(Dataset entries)
_ _ _

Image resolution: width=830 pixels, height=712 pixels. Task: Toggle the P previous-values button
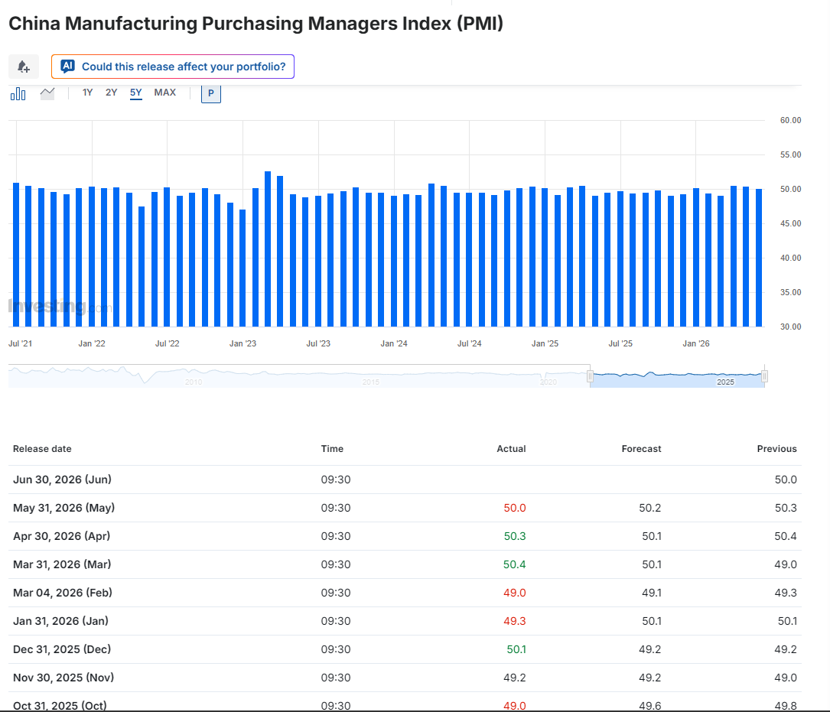pyautogui.click(x=210, y=93)
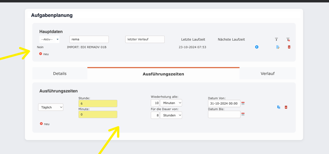Apply the filter icon in Hauptdaten

(x=276, y=39)
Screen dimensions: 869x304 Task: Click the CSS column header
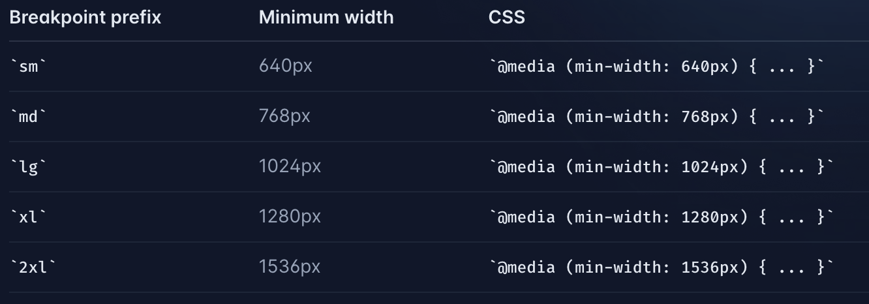[507, 18]
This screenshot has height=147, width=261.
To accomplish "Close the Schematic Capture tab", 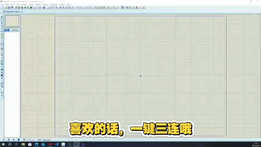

_ _ _

Please print all the entries exactly as written, but drop the pictures.

Image resolution: width=830 pixels, height=712 pixels. Task: Toggle the P previous-values button
pyautogui.click(x=210, y=93)
Apply the filter icon in Hauptdaten

(x=276, y=39)
Screen dimensions: 869x304 Task: Click the CSS column header
[507, 18]
This screenshot has height=147, width=261.
To accomplish "Close the Schematic Capture tab", 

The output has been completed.